**What to do:**
(a) Answer these questions from the excerpt on genetically modified crops:
(i) What position does Colin Merritt hold at Monsanto?
(ii) Which institute does Professor Philip James direct?
(iii) Which product made with Olestra is on sale in the US but not in the UK?
(b) Write a continuation of the excerpt on genetically modified crops, starting after its final sentence.

The men from Monsanto say this is not their motivation. To quote Colin Merritt, the company's UK Technical Manager: "We are moving into a business which is based on seed rather than purely based on chemicals. Many of our other developments are entirely different with just seed and no chemical involved." This new technology actually reduces the amount of chemicals sprayed on crops, Mr Merritt explains. And it is approved by the American Food and Drugs Administration (FDA), the European Union and the British government.

So where's the beef? Why are the environmentalists making such a big fuss?

Despite the regulatory system's approval, there are some very knowledgeable people who feel we do not yet know enough about the possible health risks involved in a range of modified crops. For example Professor Philip James, author of the proposals for the Government's Food Standards Agency and Director of the Rowett Research Institute at the University of Aberdeen, said on a Scottish BBC documentary this month: "The perception that everything is totally straightforward and safe is totally naive." He added: "Once the BSE problem is solved, if is is solved, then I think that the big public concern is going to be about the huge array of genetic manipulations ... and how we tackle that in a proper, responsible way."

And while the FDA is renowned for its tough attitude, it does sometimes approve foods that remain banned in the UK. Crisps made with Olestra, a fat substitute which passes straight through the body but which, it is claimed, can strip the body of essential nutrients and cause stomach cramps or diahorrea, are on sale in the US but not here.

As yet, there is no clear evidence to suggest genetically modified food is generally dangerous to human health. But, as the Consumers' Association argues, the effects will be hard to discern when we are all eating the stuff. Jeff Rooker, the Agriculture Minister, says that if the Government had been elected a year or 18 months earlier it might have demanded segregation of these crops. Now he must hope that government research will show there are no potential health problems.

"If they don't come up with something I for one will not be prepared to give robust answers about it all being safe for ever more," he says.

Then there is the question of environmental impact. What if the beans cross-pollinate with wild plants - possibly wild soya - to create indestructible weeds? Monsanto says its gene cannot transfer in this way, but environmentalists have their doubts.

**Dataset content:**

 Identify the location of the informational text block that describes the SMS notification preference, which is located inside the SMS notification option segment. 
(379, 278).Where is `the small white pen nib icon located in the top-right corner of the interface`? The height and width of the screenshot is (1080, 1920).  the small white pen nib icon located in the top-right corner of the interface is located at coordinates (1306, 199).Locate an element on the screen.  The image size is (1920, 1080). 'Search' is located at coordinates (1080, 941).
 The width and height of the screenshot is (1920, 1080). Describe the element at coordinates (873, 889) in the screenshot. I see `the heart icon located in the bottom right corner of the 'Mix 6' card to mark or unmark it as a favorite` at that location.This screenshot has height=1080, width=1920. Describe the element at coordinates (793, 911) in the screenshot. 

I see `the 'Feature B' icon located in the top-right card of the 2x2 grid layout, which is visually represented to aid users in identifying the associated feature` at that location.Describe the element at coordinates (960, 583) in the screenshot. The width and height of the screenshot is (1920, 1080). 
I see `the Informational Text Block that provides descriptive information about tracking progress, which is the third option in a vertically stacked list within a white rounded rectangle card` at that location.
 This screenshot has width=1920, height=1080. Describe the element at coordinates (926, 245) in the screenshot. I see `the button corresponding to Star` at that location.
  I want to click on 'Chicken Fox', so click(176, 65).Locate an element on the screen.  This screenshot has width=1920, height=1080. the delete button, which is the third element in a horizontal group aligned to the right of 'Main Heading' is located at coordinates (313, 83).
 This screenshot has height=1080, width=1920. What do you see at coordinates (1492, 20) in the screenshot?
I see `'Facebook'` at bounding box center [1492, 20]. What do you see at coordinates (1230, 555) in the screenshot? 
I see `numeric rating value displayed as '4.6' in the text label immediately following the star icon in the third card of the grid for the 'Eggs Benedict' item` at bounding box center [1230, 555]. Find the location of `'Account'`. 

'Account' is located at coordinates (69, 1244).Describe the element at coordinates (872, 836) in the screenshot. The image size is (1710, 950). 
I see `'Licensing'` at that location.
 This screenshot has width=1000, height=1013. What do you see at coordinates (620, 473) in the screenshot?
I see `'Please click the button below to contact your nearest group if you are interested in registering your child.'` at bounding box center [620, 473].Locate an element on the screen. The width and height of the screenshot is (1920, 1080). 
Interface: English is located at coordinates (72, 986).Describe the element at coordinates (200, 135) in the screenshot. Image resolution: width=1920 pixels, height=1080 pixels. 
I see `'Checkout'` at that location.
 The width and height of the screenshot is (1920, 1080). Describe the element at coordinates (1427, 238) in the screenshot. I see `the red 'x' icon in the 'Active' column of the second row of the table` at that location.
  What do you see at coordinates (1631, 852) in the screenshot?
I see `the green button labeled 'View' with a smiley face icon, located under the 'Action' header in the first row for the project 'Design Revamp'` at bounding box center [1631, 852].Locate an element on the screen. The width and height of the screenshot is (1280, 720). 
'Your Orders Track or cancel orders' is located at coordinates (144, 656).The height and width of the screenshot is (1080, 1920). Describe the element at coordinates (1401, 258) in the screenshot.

**Activity answers:**
(a)
(i) UK Technical Manager
(ii) The Rowett Research Institute at the University of Aberdeen
(iii) Crisps

(b)
The battle to bring genetically modified soya to Britain now centres on a PR war, pitting the resources of Monsanto against such organisations as the Consumers' Association, Greenpeace and a group called Wholefoods against Genetix Foods. Monsanto employs a PR firm, Lowe Bell, but you will rarely see the company's name on any publicity material. Its representative can be found in the 1997 phone book under Soya Bean Information Centre. If you phone this centre, you will find its name is now the Plant Biotech Information Centre. And it is based at 59 Russell Square, London: the address of Lowe Bell. Alternatively, the switchboard at Monsanto's headquarters in High Wycombe will put you through there.

Or you might like to get some information from the Food and Drinks Federation's "Food for Our Future" campaign, to which Monsanto says it gives financial support, although the FDF denies this.

What if you still don't like the idea of genetically modified food? This is an issue about consumers' rights, but consumers can only exercise their right to choose what they buy if they are fully informed. And even though the supermarkets plan to label products which contain soya as having genetically modified material in them, they will do so only at the bottom of a list of ingredients, and only when they redesign their packaging.

If ministers are really concerned about this issue, as they say they are, why not insist on tobacco style "health warnings," prominently placed and in large letters? They could say: "Warning: No one really knows what genetically modified food can do to your health."

Then shoppers could make up their own minds about what they want to eat. If Monsanto has won its PR battle for our hearts and minds, we will buy the products regardless. But if it has not, sooner or later they will disappear from our shelves.